### Exercise objective
Copy each entry below unchanged; the images do not go in the copy.

Collected data:
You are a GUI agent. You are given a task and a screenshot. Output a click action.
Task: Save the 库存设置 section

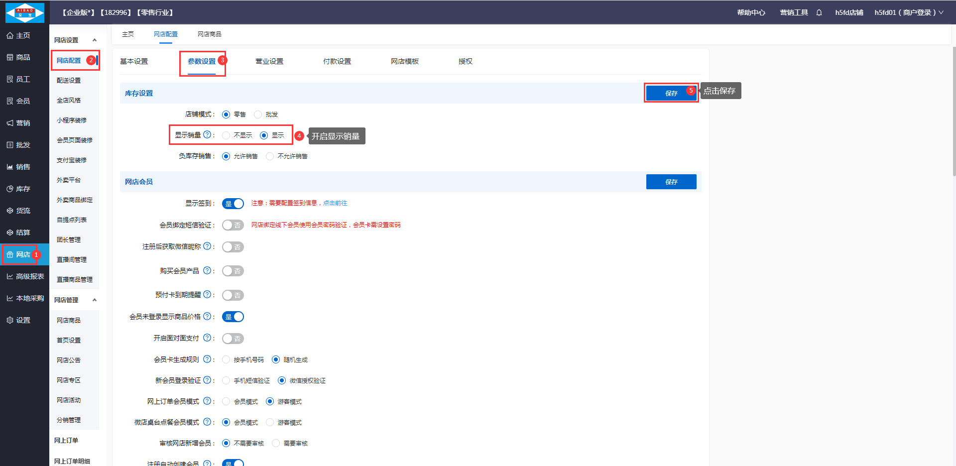pyautogui.click(x=671, y=93)
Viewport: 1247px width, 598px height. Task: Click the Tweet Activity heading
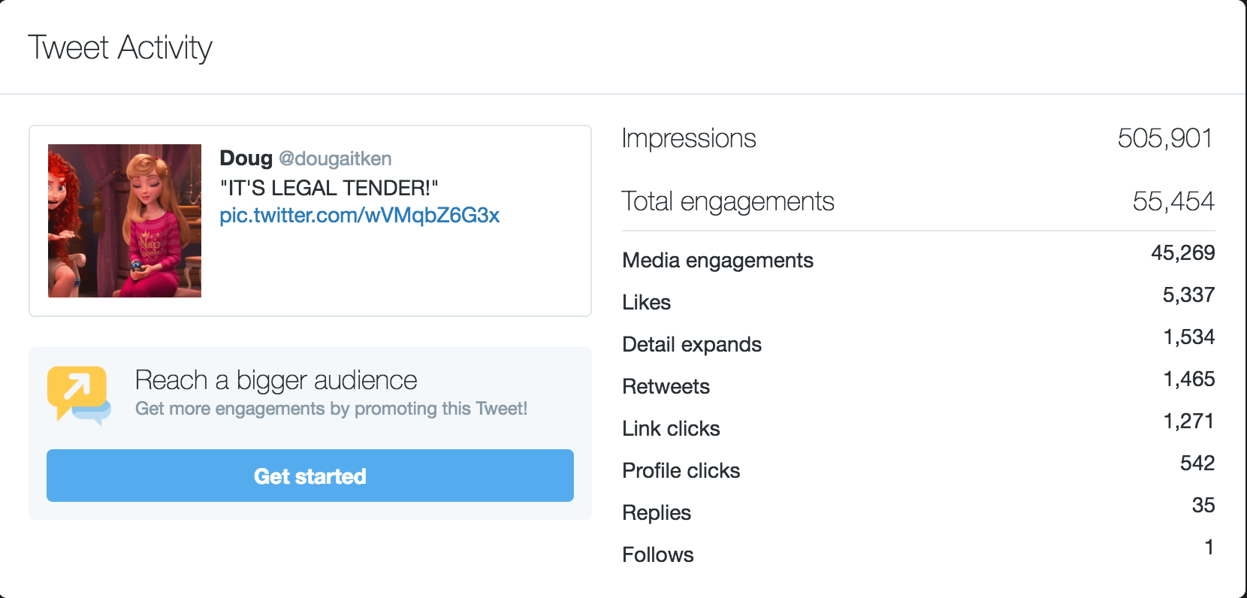click(120, 47)
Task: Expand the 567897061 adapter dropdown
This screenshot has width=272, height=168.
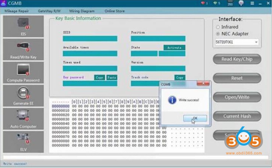Action: pos(256,42)
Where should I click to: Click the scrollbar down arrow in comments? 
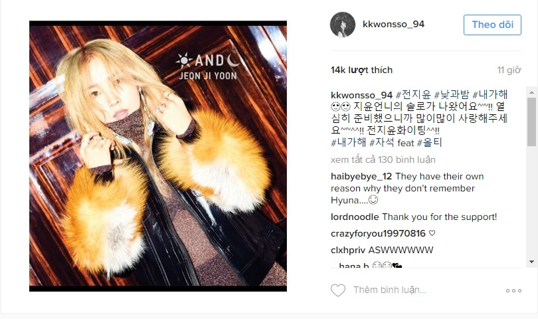click(x=531, y=262)
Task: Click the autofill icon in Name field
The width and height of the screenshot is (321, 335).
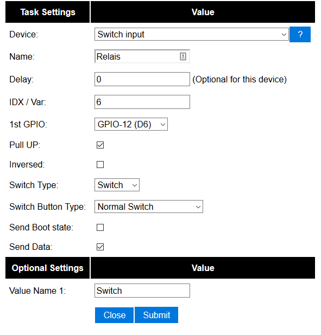Action: click(183, 56)
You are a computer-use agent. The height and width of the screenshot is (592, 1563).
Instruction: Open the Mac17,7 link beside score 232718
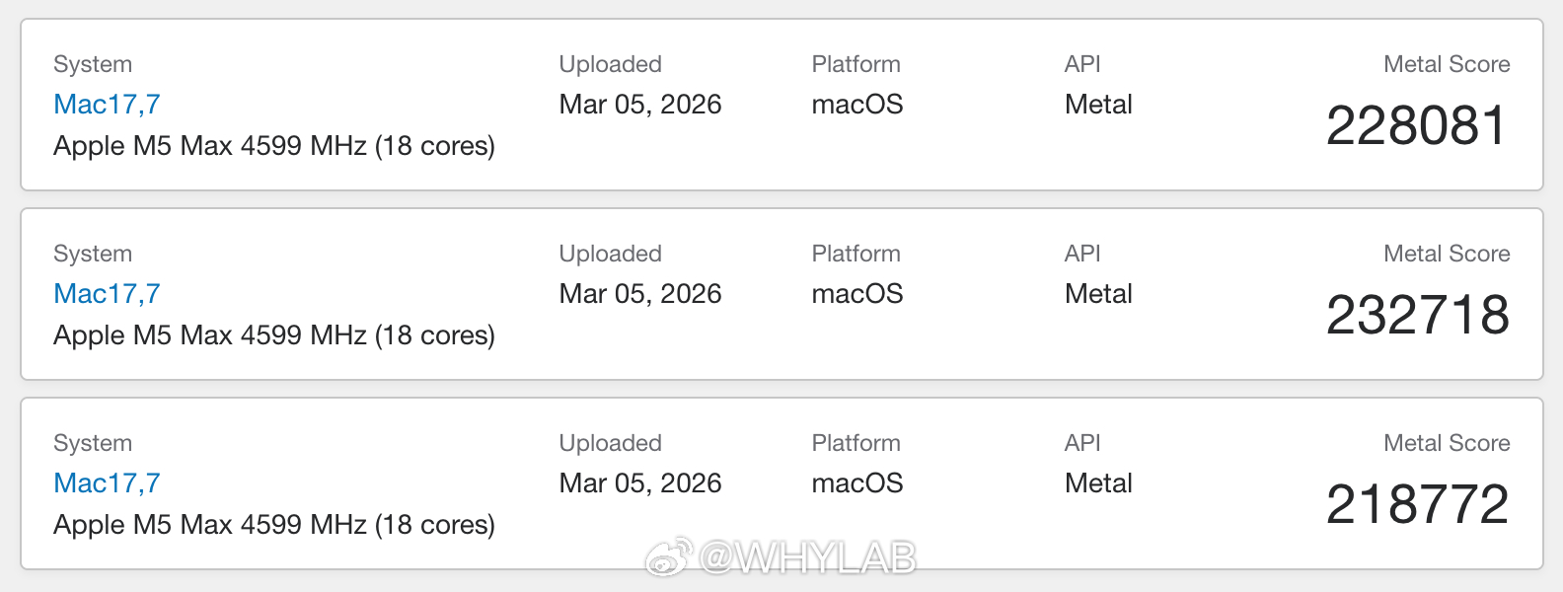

### Completed task
You are a GUI agent. You are given a task and a screenshot. Output a click action.
Task: Save the 库存设置 section

pyautogui.click(x=671, y=93)
Viewport: 1247px width, 598px height. Task: Click the Tweet Activity heading
click(120, 47)
Task: Expand the 567897061 adapter dropdown
This screenshot has width=272, height=168.
Action: pos(256,42)
Where should I click to: Click the scrollbar down arrow in comments? 
click(x=531, y=262)
Task: Click the autofill icon in Name field
The width and height of the screenshot is (321, 335).
Action: click(183, 56)
You are a computer-use agent. The height and width of the screenshot is (592, 1563).
Instruction: Open the Mac17,7 link beside score 232718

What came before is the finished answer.